EnglishRose1320 · 28/03/2018 00:05

Onemorecornetto- it was a slightly late night but much earlier than they were pre his new medication, when he would go to sleep anywhere between 1 and not at all. The last few months have been very draining on all of us and I think oh has probably just got to his limit.
Having my bath earlier is a good idea.

OP posts:
DryHeave · 28/03/2018 00:09

I’m surprised your OH seems to be unaware that any bath would be a victory at this stage.

Onemorecornetto · 28/03/2018 00:13

Yes-I get that it was a relatively early night for him-I just know the panic that dh and I get when dd isn’t asleep by a certain time!

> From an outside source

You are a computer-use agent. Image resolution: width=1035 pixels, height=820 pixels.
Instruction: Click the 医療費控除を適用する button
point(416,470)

Onemorecornetto · 28/03/2018 00:14

I hope he settles down well soon and you all get some rest-sounds like you’ve had a crap time Flowers

EnglishRose1320 · 28/03/2018 00:15

He got out of the bath when asked and is now in bed, hopefully he will fall asleep soon.
I'm going to try and chat to oh tomorrow without ds around so we can try and parent on the same page a bit more. Him responding to ds's needs a bit more, me being calmer and discussing things rather than snapping.

OP posts:
GreenTulips · 28/03/2018 00:18

It would annoy me too!

Why can't they just see the bigger picture and just trust you to make the judgment call without interfering? And therefore making your life harder?

Ask him to consider before he speaks if what's happening impacts him in any way? No - butt out

Pengggwn · 28/03/2018 05:31

Ask him to consider before he speaks if what's happening impacts him in any way? No - butt out

Except that isn't how I would parent, so I wouldn't expect my DH to do it.

GreenTulips · 28/03/2018 07:55

Except that isn't how I would parent, so I wouldn't expect my DH to do it

Do you have a child who goes into meltdown? One whonthen takes a considerable amount of time to calm down - and therefore impacts (OP in this case?)

He caused a problem where there wasn't one - so yes he needs to butt out

Pengggwn · 28/03/2018 15:01

Like I said, that isn't how I would do it. I wouldn't tolerate my DH telling me to 'butt out' of parenting decisions, and I wouldn't say that to him, meltdowns or none.